>>

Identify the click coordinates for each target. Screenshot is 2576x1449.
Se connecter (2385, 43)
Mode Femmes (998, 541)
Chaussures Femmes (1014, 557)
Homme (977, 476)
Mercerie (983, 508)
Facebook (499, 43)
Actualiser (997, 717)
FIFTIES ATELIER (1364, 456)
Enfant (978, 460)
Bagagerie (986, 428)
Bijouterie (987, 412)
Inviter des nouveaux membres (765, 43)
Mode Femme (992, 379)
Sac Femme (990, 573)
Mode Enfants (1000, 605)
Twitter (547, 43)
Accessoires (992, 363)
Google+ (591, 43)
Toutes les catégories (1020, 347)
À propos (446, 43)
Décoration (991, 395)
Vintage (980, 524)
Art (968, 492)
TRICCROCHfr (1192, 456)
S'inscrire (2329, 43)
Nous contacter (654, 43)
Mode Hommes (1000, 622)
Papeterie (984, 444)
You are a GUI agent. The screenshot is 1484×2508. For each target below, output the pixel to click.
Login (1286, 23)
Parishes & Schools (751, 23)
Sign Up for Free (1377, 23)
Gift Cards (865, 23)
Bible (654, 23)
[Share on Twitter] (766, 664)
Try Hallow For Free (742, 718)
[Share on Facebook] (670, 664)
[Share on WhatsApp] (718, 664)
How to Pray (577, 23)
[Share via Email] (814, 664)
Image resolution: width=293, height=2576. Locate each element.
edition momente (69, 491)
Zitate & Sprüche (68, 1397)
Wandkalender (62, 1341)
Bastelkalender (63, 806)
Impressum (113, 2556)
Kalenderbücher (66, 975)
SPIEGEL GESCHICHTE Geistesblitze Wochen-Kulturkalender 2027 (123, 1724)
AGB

<<

◆ What this task involves
All the entries above are to be transcribed without any alteration.

◆ Solution
Identify the click coordinates for each target. Screenshot is 2576x1449.
Se connecter (2385, 43)
Mode Femmes (998, 541)
Chaussures Femmes (1014, 557)
Homme (977, 476)
Mercerie (983, 508)
Facebook (499, 43)
Actualiser (997, 717)
FIFTIES ATELIER (1364, 456)
Enfant (978, 460)
Bagagerie (986, 428)
Bijouterie (987, 412)
Inviter des nouveaux membres (765, 43)
Mode Femme (992, 379)
Sac Femme (990, 573)
Mode Enfants (1000, 605)
Twitter (547, 43)
Accessoires (992, 363)
Google+ (591, 43)
Toutes les catégories (1020, 347)
À propos (446, 43)
Décoration (991, 395)
Vintage (980, 524)
Art (968, 492)
TRICCROCHfr (1192, 456)
S'inscrire (2329, 43)
Nous contacter (654, 43)
Mode Hommes (1000, 622)
Papeterie (984, 444)
You are a GUI agent. The screenshot is 1484×2508. For each target below, output the pixel to click.
Login (1286, 23)
Parishes & Schools (751, 23)
Sign Up for Free (1377, 23)
Gift Cards (865, 23)
Bible (654, 23)
[Share on Twitter] (766, 664)
Try Hallow For Free (742, 718)
[Share on Facebook] (670, 664)
[Share on WhatsApp] (718, 664)
How to Pray (577, 23)
[Share via Email] (814, 664)
Image resolution: width=293, height=2576. Locate each element.
edition momente (69, 491)
Zitate & Sprüche (68, 1397)
Wandkalender (62, 1341)
Bastelkalender (63, 806)
Impressum (113, 2556)
Kalenderbücher (66, 975)
SPIEGEL GESCHICHTE Geistesblitze Wochen-Kulturkalender 2027 (123, 1724)
AGB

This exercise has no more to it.